All of this makes it all the more important to define AI, and sort through the rubbish to categorize the real applications that we think will transform the way product managers set their strategies and plan their products.
We’ll start by suggesting three categories of AI :
TEMPORAL AI : Takes data from sources that you never thought to examine, analyzes it in ways you never imagined, and reaches conclusions you never considered. It learns 24 hours a day, and will inevitably outthink you. It does more than count time, it has a sense of time more sophisticated than yours.
DEEP AI: It can answer any question, but needs data labeled and categorized by you. This level of AI can perform the analysis you ask of it, at speeds that no human will ever match. It can learn to analyze more information as you give it more data, or tell it where to look.
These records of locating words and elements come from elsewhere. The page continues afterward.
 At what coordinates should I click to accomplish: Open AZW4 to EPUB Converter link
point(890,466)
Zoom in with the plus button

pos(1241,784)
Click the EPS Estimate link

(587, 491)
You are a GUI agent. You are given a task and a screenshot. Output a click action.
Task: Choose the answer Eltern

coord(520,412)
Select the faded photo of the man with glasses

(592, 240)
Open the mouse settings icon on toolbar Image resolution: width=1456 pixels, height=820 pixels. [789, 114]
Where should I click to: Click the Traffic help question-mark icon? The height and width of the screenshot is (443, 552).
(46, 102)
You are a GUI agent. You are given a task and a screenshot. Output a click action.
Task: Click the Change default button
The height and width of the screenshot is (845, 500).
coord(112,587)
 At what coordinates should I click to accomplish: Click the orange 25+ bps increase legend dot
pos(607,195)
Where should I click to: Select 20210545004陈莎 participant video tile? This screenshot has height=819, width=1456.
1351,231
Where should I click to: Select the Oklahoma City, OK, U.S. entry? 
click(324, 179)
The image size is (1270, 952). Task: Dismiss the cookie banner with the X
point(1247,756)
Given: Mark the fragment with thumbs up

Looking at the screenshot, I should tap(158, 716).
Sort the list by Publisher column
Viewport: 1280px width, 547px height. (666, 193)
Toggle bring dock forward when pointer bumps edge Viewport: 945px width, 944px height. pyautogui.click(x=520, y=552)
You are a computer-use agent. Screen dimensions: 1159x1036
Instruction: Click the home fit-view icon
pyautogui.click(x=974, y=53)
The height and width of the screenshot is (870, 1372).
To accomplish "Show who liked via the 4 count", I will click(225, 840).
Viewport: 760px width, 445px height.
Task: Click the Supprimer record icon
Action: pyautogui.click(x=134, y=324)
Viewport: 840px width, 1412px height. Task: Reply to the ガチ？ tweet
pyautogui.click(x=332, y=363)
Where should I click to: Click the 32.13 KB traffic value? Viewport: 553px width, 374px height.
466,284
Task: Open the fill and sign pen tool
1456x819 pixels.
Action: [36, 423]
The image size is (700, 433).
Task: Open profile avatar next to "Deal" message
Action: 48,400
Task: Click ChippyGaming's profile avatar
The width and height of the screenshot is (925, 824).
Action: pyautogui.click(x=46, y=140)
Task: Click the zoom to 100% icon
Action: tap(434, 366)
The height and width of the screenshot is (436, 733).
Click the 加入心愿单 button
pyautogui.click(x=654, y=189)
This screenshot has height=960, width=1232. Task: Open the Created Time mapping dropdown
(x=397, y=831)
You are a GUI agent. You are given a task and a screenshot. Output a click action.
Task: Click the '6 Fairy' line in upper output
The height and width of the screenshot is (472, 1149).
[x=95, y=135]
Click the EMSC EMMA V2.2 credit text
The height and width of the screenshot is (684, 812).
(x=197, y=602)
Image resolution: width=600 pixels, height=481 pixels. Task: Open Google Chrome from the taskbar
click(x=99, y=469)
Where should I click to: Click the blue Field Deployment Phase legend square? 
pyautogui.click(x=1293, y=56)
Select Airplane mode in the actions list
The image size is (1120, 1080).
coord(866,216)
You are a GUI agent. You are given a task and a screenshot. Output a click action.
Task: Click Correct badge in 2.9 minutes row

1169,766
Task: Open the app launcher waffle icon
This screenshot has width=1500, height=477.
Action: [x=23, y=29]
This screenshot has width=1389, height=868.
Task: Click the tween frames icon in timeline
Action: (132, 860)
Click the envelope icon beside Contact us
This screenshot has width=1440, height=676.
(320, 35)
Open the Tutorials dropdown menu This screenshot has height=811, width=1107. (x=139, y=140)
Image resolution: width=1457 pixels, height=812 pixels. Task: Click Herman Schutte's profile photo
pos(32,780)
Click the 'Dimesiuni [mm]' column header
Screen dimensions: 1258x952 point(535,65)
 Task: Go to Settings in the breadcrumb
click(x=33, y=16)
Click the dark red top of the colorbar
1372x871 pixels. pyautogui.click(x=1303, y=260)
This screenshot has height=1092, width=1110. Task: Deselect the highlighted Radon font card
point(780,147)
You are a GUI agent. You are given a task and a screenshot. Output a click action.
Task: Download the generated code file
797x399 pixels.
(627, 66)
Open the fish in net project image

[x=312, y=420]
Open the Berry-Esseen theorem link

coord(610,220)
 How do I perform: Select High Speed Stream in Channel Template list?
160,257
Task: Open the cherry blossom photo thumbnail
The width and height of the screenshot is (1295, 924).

NARROW AI: It requires rules written and programmed by you. Once you put pre- determined components of questions into its database, it can assemble answers, but nothing more.
We think the first step towards artificial intelligence in product management will be a means to understand more deeply what consumers say they need, like and dislike, in a natural way, without the consumer feeling observed. The consumer would simply react in some way in the physical world, social media, or with the product itself, and the AI would count those reactions. The Product Manager would be left to interpret those reactions, make a decision and facilitate some action. Think of counting how many people ‘liked’ some kind of electric drill, in what time of year, and in which geographies. This equates to using great human judgment layered on top of Narrow AI.
The second step would feel more like an artificially intelligent co-worker that is smarter than you are, but has no “street” savvy. In this stage, the Product Manager can ask the AI, “do people like the new BLACK+DECKER electric drill?” The AI will then analyze hundreds of data points gathered from publicly accessible sources, (for instance some user-review channel on YouTube celebrating BLACK+DECKER power drills, then present the Product Manager with a composite picture.) The Product Manager would still be left to interpret the AI’s answer and make a decision where to take the product.
The third step would be more like a strategist, capable to predicting which of the product manager’s decisions will delight specific groups of consumers, while anticipating the moves of competitors in response. Eventually, every Brand Manager would have one, and product management will feel like one big multi-dimensional chess game. The consumer products world will turn into the largest real-time, game-theory exercise ever, which may even drive forecasts about earnings of individual companies in every market.
The first step is already here with SIRI, ALEXA, CORTANA and the flood of social listening platforms. The second step is also here, but unaffordable by most companies, and it feels like IBM’s WATSON. The third step feels more like the early models of AI the show WESTWORLD.
Imagine an AI so powerful, it would predict that the Product Manager for a power drill should add features that enable the tool to automatically sense drilling into softwood, hardwood, metal and masonry, then adjusts rotational force without human intervention. The AI determines the product should be advertised from January through March on Youtube, then product should appear in The Property Brothers show in April. The AI suggests two models, and their respective price points, focused on 20 states.
Somewhere in all of this, we believe a new golden age of the Product Manager will emerge. With AI, the Product Manager will again become the master strategist, the driver of the business.
The arms race has begun, and every company of consequence must either bring AI into the product management process, or risk joining the dozens of brands that were washed over by waves of innovation.